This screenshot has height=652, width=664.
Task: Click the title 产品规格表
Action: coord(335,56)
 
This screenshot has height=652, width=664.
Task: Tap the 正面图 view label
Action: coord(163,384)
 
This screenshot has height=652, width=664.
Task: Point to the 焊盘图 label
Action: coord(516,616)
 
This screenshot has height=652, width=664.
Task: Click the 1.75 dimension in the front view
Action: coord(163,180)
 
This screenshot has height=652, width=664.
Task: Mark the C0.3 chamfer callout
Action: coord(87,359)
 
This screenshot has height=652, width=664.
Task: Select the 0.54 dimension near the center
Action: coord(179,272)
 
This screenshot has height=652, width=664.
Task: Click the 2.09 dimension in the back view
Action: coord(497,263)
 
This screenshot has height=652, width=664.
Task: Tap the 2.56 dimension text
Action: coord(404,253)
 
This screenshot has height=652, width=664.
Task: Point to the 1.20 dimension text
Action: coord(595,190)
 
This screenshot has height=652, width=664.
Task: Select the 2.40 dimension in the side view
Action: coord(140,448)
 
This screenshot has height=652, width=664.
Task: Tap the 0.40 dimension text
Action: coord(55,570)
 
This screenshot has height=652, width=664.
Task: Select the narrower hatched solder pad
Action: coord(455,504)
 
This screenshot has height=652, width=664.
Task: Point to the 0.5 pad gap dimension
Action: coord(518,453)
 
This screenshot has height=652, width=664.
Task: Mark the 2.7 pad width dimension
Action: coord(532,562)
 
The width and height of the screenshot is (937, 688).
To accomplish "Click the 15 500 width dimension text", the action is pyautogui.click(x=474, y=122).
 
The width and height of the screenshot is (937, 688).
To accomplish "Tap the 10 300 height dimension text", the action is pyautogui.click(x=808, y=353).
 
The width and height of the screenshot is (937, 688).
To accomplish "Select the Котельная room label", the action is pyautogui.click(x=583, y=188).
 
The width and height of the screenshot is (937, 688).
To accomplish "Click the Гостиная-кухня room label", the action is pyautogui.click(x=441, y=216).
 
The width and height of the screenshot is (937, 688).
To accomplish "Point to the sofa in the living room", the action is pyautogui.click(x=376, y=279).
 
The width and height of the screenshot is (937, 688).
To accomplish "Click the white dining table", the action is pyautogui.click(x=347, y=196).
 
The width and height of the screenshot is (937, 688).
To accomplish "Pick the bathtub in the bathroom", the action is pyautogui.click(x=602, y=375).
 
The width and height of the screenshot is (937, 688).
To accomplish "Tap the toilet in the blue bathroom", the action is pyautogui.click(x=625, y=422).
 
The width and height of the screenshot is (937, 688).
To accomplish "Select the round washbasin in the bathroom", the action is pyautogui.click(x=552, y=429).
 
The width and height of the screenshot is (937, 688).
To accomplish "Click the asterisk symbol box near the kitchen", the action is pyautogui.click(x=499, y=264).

» **Task**: Count the lines in the items above that contain the word "bathroom". Reply with the number alone.

» **Response to this task**: 3